=== Dados fornecidos ===
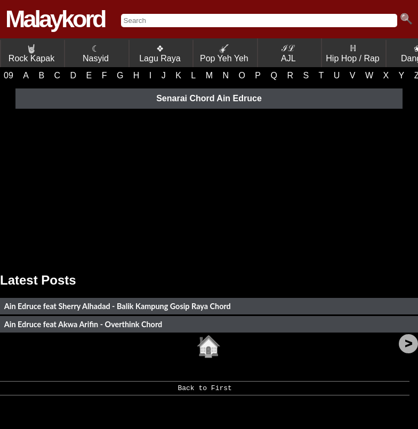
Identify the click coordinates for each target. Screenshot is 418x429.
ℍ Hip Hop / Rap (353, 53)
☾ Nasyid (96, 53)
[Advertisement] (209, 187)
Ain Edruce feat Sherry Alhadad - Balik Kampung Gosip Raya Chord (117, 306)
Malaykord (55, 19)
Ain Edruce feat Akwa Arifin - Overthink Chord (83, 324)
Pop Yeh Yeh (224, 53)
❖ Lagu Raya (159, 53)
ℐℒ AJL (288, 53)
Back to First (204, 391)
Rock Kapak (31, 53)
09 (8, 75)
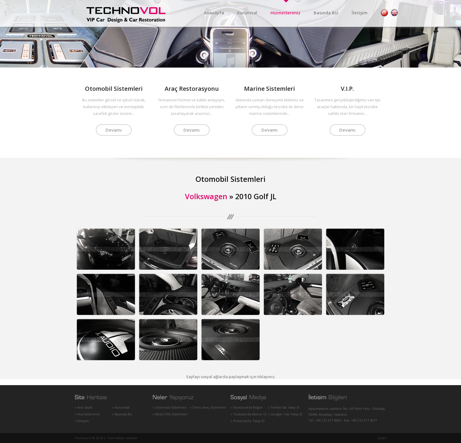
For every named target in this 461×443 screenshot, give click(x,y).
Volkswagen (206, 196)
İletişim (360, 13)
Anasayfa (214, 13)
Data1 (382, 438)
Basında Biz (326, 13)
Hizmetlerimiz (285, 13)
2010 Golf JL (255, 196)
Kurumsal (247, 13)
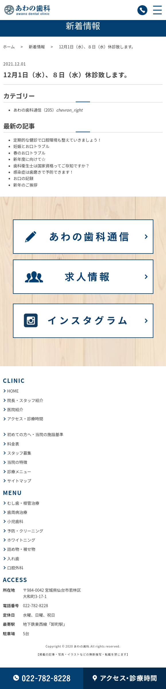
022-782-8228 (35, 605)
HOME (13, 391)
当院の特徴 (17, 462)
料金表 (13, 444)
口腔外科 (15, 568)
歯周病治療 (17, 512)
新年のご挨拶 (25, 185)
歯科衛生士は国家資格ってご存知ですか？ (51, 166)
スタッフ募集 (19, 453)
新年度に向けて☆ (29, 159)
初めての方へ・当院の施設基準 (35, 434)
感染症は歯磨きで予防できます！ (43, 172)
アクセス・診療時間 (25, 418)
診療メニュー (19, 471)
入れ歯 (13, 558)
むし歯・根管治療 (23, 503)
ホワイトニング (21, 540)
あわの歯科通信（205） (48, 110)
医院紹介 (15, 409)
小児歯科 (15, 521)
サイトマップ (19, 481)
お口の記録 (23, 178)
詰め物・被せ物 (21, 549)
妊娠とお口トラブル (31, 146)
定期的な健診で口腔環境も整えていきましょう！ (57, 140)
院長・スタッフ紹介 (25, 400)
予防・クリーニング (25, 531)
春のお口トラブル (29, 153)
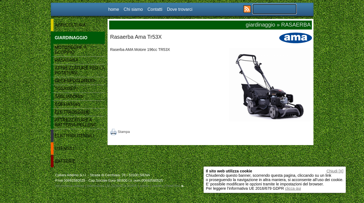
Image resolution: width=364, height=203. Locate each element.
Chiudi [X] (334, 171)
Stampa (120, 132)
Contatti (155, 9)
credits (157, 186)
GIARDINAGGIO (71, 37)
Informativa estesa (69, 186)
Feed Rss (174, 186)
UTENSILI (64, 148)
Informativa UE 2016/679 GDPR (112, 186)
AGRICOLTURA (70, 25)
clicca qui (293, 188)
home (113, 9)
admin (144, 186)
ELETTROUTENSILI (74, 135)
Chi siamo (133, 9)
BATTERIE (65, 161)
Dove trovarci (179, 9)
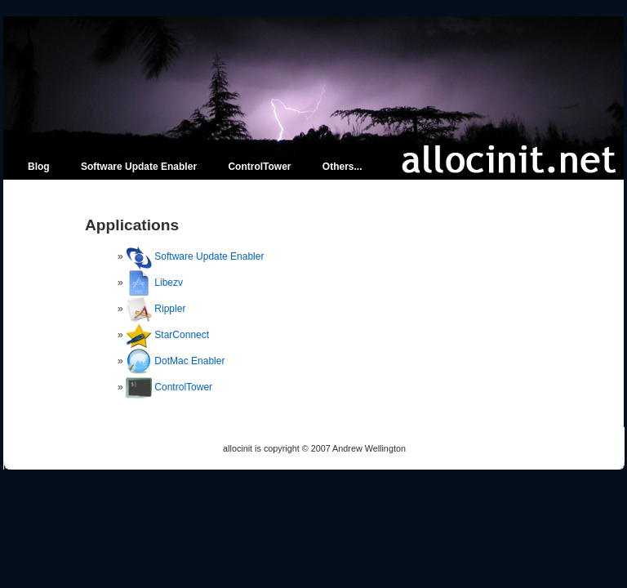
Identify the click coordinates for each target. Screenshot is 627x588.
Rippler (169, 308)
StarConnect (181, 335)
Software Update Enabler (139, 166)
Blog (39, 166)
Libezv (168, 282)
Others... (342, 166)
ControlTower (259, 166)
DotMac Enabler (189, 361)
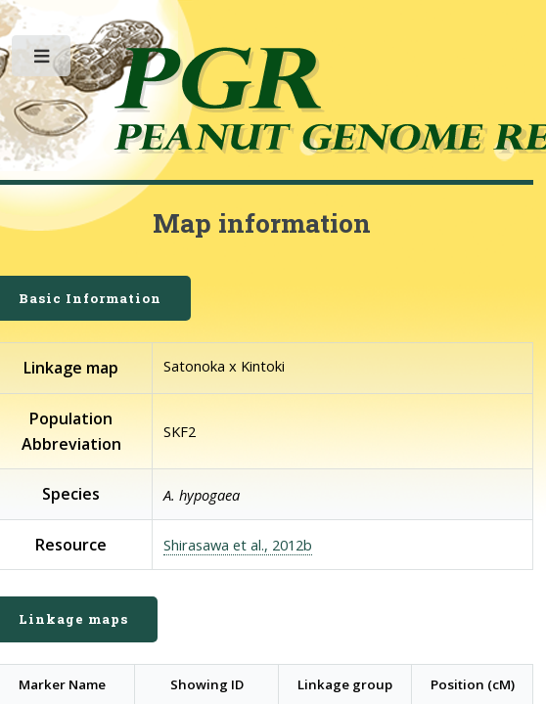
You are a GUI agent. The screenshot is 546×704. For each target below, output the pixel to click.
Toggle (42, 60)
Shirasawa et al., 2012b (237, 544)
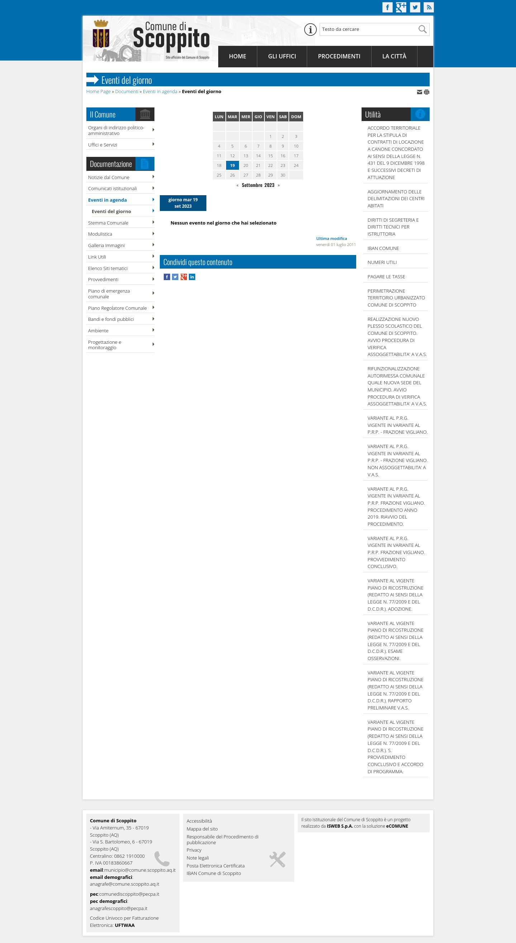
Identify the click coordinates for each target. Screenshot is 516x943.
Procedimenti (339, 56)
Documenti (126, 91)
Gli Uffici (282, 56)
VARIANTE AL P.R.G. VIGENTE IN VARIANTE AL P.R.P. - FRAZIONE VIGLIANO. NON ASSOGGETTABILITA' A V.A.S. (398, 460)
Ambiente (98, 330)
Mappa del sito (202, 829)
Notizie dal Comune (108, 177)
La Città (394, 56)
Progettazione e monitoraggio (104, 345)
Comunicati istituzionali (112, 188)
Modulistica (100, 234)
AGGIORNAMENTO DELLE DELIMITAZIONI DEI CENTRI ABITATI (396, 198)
===
Converta todos os dados acima em uma tabela Markdown com as colunas Nº, para o número da linha, e Linha, para o texto correspondente. Omita as linhas em branco e deixe as imagens de fora da resposta.

Saída esperada:
| Nº | Linha |
|---|---|
| 1 | Identify the click coordinates for each target. Screenshot is 418x429. |
| 2 | ℍ Hip Hop / Rap (353, 53) |
| 3 | ☾ Nasyid (96, 53) |
| 4 | [Advertisement] (209, 187) |
| 5 | Ain Edruce feat Sherry Alhadad - Balik Kampung Gosip Raya Chord (117, 306) |
| 6 | Malaykord (55, 19) |
| 7 | Ain Edruce feat Akwa Arifin - Overthink Chord (83, 324) |
| 8 | Pop Yeh Yeh (224, 53) |
| 9 | ❖ Lagu Raya (159, 53) |
| 10 | ℐℒ AJL (288, 53) |
| 11 | Back to First (204, 391) |
| 12 | Rock Kapak (31, 53) |
| 13 | 09 (8, 75) |
| 14 | For every named target in this 461×443 screenshot, give click(x,y). |
| 15 | Volkswagen (206, 196) |
| 16 | İletişim (360, 13) |
| 17 | Anasayfa (214, 13) |
| 18 | Data1 (382, 438) |
| 19 | Basında Biz (326, 13) |
| 20 | Hizmetlerimiz (285, 13) |
| 21 | 2010 Golf JL (255, 196) |
| 22 | Kurumsal (247, 13) |
| 23 | 022-782-8228 (35, 605) |
| 24 | HOME (13, 391) |
| 25 | 当院の特徴 (17, 462) |
| 26 | 料金表 (13, 444) |
| 27 | 口腔外科 (15, 568) |
| 28 | 歯周病治療 (17, 512) |
| 29 | 新年のご挨拶 (25, 185) |
| 30 | 歯科衛生士は国家資格ってご存知ですか？ (51, 166) |
| 31 | スタッフ募集 (19, 453) |
| 32 | 新年度に向けて☆ (29, 159) |
| 33 | 初めての方へ・当院の施設基準 (35, 434) |
| 34 | 感染症は歯磨きで予防できます！ (43, 172) |
| 35 | アクセス・診療時間 (25, 418) |
| 36 | 診療メニュー (19, 471) |
| 37 | 入れ歯 (13, 558) |
| 38 | むし歯・根管治療 (23, 503) |
| 39 | ホワイトニング (21, 540) |
| 40 | あわの歯科通信（205） (48, 110) |
| 41 | 医院紹介 (15, 409) |
| 42 | 小児歯科 (15, 521) |
| 43 | サイトマップ (19, 481) |
| 44 | お口の記録 (23, 178) |
| 45 | 詰め物・被せ物 (21, 549) |
| 46 | 妊娠とお口トラブル (31, 146) |
| 47 | 定期的な健診で口腔環境も整えていきましょう！ (57, 140) |
| 48 | 院長・スタッフ紹介 (25, 400) |
| 49 | 予防・クリーニング (25, 531) |
| 50 | 春のお口トラブル (29, 153) |
| 51 | Image resolution: width=364, height=203. Locate each element. |
| 52 | Chiudi [X] (334, 171) |
| 53 | Stampa (120, 132) |
| 54 | Contatti (155, 9) |
| 55 | credits (157, 186) |
| 56 | GIARDINAGGIO (71, 37) |
| 57 | Informativa estesa (69, 186) |
| 58 | Feed Rss (174, 186) |
| 59 | UTENSILI (64, 148) |
| 60 | Informativa UE 2016/679 GDPR (112, 186) |
| 61 | AGRICOLTURA (70, 25) |
| 62 | clicca qui (293, 188) |
| 63 | home (113, 9) |
| 64 | admin (144, 186) |
| 65 | ELETTROUTENSILI (74, 135) |
| 66 | Chi siamo (133, 9) |
| 67 | BATTERIE (65, 161) |
| 68 | Dove trovarci (179, 9) |
| 69 | Identify the click coordinates for each target. Screenshot is 627x588. |
| 70 | Rippler (169, 308) |
| 71 | StarConnect (181, 335) |
| 72 | Software Update Enabler (139, 166) |
| 73 | Blog (39, 166) |
| 74 | Libezv (168, 282) |
| 75 | Others... (342, 166) |
| 76 | ControlTower (259, 166) |
| 77 | DotMac Enabler (189, 361) |
| 78 | You are a GUI agent. The screenshot is 546×704. For each target below, output the pixel to click. |
| 79 | Toggle (42, 60) |
| 80 | Shirasawa et al., 2012b (237, 544) |
| 81 | Identify the click coordinates for each target. Screenshot is 516x943. |
| 82 | Procedimenti (339, 56) |
| 83 | Documenti (126, 91) |
| 84 | Gli Uffici (282, 56) |
| 85 | VARIANTE AL P.R.G. VIGENTE IN VARIANTE AL P.R.P. - FRAZIONE VIGLIANO. NON ASSOGGETTABILITA' A V.A.S. (398, 460) |
| 86 | Ambiente (98, 330) |
| 87 | Mappa del sito (202, 829) |
| 88 | Notizie dal Comune (108, 177) |
| 89 | La Città (394, 56) |
| 90 | Progettazione e monitoraggio (104, 345) |
| 91 | Comunicati istituzionali (112, 188) |
| 92 | Modulistica (100, 234) |
| 93 | AGGIORNAMENTO DELLE DELIMITAZIONI DEI CENTRI ABITATI (396, 198) |